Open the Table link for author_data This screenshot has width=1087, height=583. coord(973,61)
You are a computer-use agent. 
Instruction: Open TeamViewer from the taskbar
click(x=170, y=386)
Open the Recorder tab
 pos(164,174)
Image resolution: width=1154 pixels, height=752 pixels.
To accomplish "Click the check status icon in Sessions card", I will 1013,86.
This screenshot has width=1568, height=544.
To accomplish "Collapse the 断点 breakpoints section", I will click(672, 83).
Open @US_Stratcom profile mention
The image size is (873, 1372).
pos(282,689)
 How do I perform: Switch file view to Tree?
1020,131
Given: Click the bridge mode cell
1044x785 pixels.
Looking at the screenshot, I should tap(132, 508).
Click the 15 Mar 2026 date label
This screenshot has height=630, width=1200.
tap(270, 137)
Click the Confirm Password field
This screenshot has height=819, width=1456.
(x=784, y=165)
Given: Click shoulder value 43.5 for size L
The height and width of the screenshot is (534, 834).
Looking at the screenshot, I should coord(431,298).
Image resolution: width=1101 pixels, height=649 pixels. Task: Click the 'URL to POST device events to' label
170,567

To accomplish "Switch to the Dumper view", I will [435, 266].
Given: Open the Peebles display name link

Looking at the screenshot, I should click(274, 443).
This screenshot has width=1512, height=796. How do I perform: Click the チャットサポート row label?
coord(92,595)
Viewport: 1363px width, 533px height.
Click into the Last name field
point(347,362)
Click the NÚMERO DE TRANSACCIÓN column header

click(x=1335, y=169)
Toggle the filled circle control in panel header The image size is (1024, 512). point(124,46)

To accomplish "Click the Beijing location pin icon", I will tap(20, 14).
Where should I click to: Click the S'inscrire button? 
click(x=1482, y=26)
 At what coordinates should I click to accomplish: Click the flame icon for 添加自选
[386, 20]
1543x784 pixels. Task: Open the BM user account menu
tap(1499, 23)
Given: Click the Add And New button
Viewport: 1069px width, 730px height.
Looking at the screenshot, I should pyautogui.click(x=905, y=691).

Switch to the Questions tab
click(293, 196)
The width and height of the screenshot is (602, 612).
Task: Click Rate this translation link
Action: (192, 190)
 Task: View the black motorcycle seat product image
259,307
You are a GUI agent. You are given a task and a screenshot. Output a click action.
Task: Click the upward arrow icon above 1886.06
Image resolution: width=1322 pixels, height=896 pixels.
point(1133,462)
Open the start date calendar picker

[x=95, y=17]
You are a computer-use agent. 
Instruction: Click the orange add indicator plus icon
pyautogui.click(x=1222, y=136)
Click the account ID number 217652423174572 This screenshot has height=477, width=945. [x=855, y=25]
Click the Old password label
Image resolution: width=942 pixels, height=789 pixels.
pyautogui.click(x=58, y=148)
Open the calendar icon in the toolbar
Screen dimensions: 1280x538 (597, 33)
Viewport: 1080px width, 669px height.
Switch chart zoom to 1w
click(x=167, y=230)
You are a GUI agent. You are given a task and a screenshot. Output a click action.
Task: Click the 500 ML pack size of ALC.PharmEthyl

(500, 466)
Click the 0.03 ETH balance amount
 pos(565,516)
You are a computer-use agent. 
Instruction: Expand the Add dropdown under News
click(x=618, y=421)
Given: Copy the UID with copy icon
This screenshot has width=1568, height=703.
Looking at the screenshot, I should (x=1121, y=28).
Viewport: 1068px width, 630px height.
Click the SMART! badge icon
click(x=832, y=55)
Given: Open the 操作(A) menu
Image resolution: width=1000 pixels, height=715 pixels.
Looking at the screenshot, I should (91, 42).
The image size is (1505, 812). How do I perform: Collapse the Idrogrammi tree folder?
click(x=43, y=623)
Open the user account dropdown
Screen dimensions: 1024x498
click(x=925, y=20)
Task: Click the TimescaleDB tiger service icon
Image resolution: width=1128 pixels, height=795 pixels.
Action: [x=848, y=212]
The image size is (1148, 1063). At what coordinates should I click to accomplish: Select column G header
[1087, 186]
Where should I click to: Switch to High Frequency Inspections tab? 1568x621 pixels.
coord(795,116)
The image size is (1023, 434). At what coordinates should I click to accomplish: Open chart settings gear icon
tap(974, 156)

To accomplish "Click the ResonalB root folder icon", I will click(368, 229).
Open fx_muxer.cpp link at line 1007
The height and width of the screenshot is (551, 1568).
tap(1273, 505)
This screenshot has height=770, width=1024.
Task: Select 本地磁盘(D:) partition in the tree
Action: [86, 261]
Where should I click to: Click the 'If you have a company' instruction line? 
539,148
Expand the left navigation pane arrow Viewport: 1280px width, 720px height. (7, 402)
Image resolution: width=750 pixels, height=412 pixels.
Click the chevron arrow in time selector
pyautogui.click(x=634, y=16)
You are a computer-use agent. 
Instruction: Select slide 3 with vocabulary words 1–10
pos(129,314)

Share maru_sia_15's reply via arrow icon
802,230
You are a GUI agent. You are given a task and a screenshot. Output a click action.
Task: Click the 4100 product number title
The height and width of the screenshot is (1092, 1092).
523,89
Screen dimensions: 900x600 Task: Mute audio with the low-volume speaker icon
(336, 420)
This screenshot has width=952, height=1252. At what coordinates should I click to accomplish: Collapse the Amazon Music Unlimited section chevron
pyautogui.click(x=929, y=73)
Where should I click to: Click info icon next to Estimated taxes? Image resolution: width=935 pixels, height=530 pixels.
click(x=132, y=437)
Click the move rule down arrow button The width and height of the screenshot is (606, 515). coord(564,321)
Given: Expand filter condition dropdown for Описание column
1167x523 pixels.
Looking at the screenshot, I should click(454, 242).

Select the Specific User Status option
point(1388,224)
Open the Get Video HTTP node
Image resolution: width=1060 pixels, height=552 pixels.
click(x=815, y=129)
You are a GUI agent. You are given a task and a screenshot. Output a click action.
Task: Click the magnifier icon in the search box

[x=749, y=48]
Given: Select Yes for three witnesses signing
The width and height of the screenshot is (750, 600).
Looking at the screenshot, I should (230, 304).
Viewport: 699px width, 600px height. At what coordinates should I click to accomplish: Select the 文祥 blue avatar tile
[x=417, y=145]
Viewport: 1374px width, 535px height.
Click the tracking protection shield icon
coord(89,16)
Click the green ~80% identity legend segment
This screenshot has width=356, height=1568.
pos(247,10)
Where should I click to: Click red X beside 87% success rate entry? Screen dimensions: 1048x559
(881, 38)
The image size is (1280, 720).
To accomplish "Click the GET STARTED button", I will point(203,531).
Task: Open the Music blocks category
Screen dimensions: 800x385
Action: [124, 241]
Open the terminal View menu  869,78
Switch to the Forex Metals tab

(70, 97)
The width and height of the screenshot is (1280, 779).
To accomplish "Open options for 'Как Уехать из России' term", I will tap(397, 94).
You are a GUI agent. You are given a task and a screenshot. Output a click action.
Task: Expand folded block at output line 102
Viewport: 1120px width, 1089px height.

---------------

§ WORK INSTRUCTION: Copy every line that contains "number" from the listing above.

§ WORKED SOLUTION:
Click the account ID number 217652423174572 This screenshot has height=477, width=945. [x=855, y=25]
Task: Click the 4100 product number title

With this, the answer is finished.